The study includes exploring the optimum experimental conditions for the synthesis of modified zinc oxide nanoparticles for exploring a better photocatalytic degradation performance. The relationships between structures, physicochemical properties of photocatalysts and dye removal performances have also been studied in the thesis.
The first part of this thesis focusses on the water crisis, methods of wastewater treatment, photocatalysis and the conditions of preparing a good catalyst.
The second chapter focusses on preparation of ZnO, Ag2S, AgVO3 and BiVO4 pristine materials. In addition, several modified nanocomposites are prepared by modifying the primitive ZnO using (Ag2S, AgVO3 and BiVO4) semiconductors. The weight ratios between ZnO and the modifier (Ag2S, AgVO3 and BiVO4) were adjusted to get the optimum synthetic condition.
The Third chapter of this thesis is about the characterization and evaluation of the prepared catalysts.
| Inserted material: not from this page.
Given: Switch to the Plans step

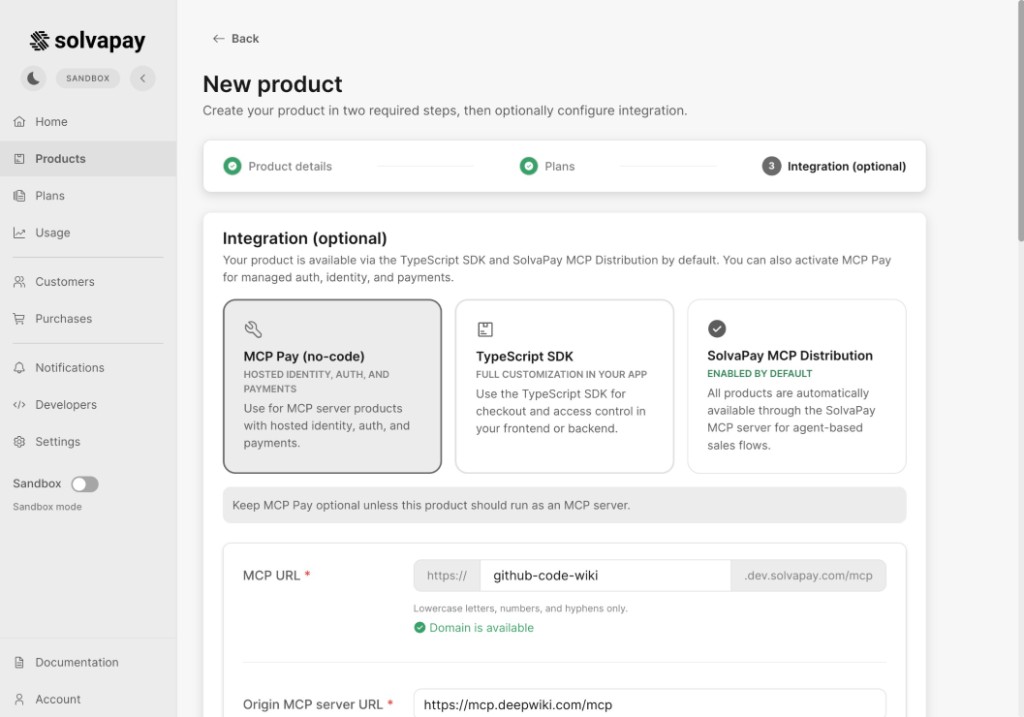Looking at the screenshot, I should pos(551,166).

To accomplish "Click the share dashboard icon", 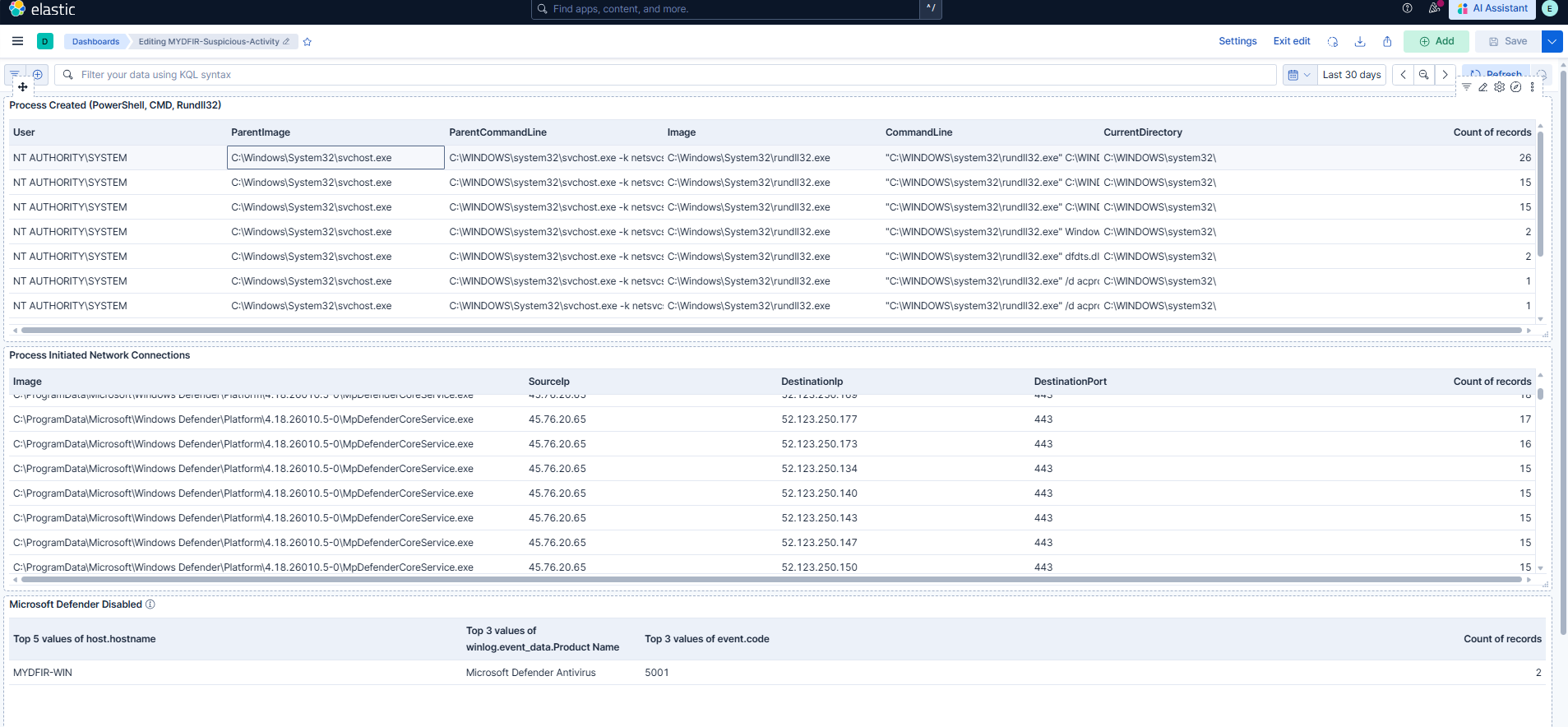I will pyautogui.click(x=1387, y=42).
The prepared samples were evaluated using various techniques including X–ray diffraction [XRD], Field emission scanning electron microscope [FE-SEM], Energy dispersive x-ray spectroscopy [EDS], high-resolution transmission electron microscope [HR-TEM], x-ray Photoelectron Spectroscopy [XPS], N2-adsorption-desorption isotherm [BET], diffuse reflectance spectroscopy [DRS].
For Ag2S/ZnO, AgVO3/ZnO and BiVO4/ZnO nanostructures, the physicochemical characterization indicated that the heterojunctions were established and there was a well-distribution of dopant among ZnO samples.
The photocatalytic activities were investigated by photochemical degradation of rhodamine B dye under uv and sunlight illumination. All photocatalytic measurements and calculations indicated that there was a measurable enhancement in the photocatalytic performances of the modified heterojunctions. In addition, different parameters including changes in pH and catalyst amount were studied. The most probable mechanisms for enhancing the photocatalytic performance were predicted.
Sum up, the thesis presents the key findings in this work and raises the perspective for the future research direction.